# Example usage

Here we will demonstrate how to use the `datpro` package to summarize data, detect anomalies, and create visualizations for a dataset.

## Imports

In [1]:
import datpro as dp
import pandas as pd
import numpy as np
import altair as alt
from itertools import combinations

## Load example dataset
We'll use a sample dataset to demonstrate the functionalities of the `datpro` package. The dataset contains demographic and transactional data, with the goal of predicting income based on other features such as age, gender, spending_score, and region.


In [2]:
df =  pd.read_csv('../data/example_data.csv')
df

Unnamed: 0,Age,Income,Spending_Score,Gender,Region
0,66,,26.373678,Male,South
1,65,66369.651809,20.906870,Female,South
2,59,70764.092278,47.990597,Male,West
3,64,41432.315153,31.120625,Female,North
4,53,52963.994070,12.016596,Female,East
...,...,...,...,...,...
1005,18,62455.037248,22.795113,Female,North
1006,24,35361.901205,18.846863,Male,South
1007,51,56554.072546,17.076530,Female,South
1008,63,52799.136847,42.219961,Male,East


In this dataset:

- `Age` is the age of the individual.

- `Income` is the annual income (our target variable for prediction).

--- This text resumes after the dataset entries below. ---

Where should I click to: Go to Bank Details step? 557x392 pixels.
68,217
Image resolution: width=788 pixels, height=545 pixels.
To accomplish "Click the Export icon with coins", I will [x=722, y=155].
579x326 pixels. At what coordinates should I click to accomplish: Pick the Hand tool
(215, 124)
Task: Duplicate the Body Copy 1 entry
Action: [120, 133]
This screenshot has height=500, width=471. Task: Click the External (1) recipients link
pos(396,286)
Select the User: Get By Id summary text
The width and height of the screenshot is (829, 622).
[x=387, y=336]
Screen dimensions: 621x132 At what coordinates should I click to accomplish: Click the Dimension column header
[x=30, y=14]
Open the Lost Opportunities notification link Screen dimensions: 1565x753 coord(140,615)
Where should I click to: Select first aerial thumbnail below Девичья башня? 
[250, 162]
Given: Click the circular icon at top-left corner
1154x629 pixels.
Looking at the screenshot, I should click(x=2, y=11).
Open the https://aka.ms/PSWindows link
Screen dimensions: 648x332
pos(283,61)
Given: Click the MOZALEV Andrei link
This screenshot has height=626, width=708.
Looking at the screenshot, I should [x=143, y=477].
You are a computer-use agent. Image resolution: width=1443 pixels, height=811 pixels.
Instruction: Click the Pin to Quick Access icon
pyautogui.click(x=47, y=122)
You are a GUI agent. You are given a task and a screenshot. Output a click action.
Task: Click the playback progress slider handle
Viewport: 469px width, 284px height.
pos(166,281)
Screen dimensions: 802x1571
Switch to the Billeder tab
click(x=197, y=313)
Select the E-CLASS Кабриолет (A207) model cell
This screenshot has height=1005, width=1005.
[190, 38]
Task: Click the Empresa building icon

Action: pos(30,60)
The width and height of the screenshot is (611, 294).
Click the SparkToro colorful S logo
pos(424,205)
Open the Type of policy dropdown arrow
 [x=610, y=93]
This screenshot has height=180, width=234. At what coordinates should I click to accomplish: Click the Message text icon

- `Spending_Score` quantifies spending behavior.

- `Gender` specifies the gender of the individual.

- `Region` indicates the geographical region.

If you'd like to follow along with the same dataset, you can download our example CSV file [here](https://github.com/UBC-MDS/dataprofiler_group-30/blob/main/data/example_data.csv).

## Summarize data

To summarize numeric columns in our data set by calculating their the minimum, 25th percentile (Q1), median (50th percentile), 75th percentile (Q3), and maximum values.

In [3]:
dp.summarize_data(df)

Unnamed: 0,min,25%,50%,75%,max
Age,18.0,31.0,44.0,56.0,69.0
Income,6556.169327,40915.394217,51146.204619,60893.485307,443001.985244
Spending_Score,0.536808,16.880278,26.670824,38.786205,75.010095


## Detect Anomalies
To detect missing values, outliers, and duplicates, use the `detect_anomalies()` function. This function allows you to analyze a dataset and identify potential issues that may impact data quality and analysis results. By specifying a particular anomaly type, you can focus on specific data integrity concerns.

#### Detect all anomalies

In [4]:
dp.detect_anomalies(df)

{'missing_values': {'Income': {'missing_count': 50,
   'missing_percentage': np.float64(4.95)},
  'Spending_Score': {'missing_count': 30,
   'missing_percentage': np.float64(2.97)}},
 'outliers': {'Income': {'outlier_count': 24, 'outlier_percentage': 2.38},
  'Spending_Score': {'outlier_count': 4, 'outlier_percentage': 0.4}},
 'duplicates': {'duplicate_count': np.int64(10),
  'duplicate_percentage': np.float64(0.99)}}

#### Detect Specific Anomalies
You can specify an anomaly type to check only for particular data issues:

- **Missing Values:** `dp.detect_anomalies(df, anomaly_type='missing_values')`
- **Outliers:** `dp.detect_anomalies(df, anomaly_type='outliers')`
- **Duplicates:** `dp.detect_anomalies(df, anomaly_type='duplicates')`

For example, if you only want to check for missing values:

In [5]:
# Detect only missing values
dp.detect_anomalies(df, anomaly_type='missing_values')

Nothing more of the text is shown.